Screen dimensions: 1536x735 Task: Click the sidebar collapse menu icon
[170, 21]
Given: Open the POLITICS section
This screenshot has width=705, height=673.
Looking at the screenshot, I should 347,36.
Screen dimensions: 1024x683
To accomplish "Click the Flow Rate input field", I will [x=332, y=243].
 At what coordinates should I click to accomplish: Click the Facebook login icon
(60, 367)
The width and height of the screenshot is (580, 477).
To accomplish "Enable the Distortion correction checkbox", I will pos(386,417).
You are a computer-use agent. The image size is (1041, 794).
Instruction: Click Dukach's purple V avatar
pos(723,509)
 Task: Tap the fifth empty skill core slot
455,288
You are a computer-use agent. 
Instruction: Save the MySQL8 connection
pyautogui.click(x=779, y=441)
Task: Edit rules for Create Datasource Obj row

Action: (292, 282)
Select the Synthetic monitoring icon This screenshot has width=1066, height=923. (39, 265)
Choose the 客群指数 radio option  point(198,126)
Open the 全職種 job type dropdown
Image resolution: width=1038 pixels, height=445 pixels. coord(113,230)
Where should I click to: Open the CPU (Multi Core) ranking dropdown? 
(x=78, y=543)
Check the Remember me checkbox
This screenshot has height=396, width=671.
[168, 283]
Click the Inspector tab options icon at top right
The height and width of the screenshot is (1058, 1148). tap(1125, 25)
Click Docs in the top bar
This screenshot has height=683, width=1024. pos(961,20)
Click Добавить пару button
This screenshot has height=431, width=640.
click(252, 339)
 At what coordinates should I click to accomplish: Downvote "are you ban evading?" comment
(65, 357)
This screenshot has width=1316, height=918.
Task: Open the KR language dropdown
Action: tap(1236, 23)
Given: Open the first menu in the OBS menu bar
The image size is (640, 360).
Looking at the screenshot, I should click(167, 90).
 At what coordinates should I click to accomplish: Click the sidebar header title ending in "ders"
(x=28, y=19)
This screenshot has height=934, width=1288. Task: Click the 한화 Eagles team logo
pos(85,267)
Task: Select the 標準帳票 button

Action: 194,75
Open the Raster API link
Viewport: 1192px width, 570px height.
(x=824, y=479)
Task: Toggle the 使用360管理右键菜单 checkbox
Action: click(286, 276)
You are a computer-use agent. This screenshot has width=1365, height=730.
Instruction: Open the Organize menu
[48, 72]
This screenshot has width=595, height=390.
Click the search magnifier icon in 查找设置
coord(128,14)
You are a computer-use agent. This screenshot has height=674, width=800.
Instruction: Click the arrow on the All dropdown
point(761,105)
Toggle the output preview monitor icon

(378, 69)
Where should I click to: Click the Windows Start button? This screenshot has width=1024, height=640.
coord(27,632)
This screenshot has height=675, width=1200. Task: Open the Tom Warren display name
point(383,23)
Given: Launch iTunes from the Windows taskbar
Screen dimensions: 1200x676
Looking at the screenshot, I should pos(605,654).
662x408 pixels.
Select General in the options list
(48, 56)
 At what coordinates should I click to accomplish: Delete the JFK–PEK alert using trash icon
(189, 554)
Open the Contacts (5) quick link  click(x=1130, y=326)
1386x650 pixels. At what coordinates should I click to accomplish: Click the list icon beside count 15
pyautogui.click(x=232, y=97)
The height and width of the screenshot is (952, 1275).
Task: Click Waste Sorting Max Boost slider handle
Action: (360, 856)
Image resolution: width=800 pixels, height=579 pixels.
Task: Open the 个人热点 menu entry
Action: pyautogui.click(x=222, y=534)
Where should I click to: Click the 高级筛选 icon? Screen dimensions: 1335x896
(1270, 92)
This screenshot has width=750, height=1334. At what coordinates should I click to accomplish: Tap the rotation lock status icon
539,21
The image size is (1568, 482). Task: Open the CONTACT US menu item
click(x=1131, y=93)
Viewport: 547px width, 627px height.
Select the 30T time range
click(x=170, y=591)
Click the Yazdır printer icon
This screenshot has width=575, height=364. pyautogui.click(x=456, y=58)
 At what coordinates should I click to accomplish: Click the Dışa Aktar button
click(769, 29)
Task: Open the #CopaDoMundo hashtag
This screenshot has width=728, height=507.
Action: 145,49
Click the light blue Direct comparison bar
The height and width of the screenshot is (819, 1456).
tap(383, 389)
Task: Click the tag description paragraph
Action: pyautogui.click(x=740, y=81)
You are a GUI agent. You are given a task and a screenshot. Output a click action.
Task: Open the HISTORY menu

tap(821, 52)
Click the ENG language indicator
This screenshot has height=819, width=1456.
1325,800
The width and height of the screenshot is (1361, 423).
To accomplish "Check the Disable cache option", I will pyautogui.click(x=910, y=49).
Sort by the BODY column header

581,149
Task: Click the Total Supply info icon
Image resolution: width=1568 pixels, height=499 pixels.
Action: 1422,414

• [Written problem] Please copy the records from the line with "Task: Click the Total Supply info icon" through the end of the records, changing "Total Supply" to "Circulating Supply" and leaving everything else the same.

• [Solution below]
Task: Click the Circulating Supply info icon
Image resolution: width=1568 pixels, height=499 pixels.
Action: 1422,414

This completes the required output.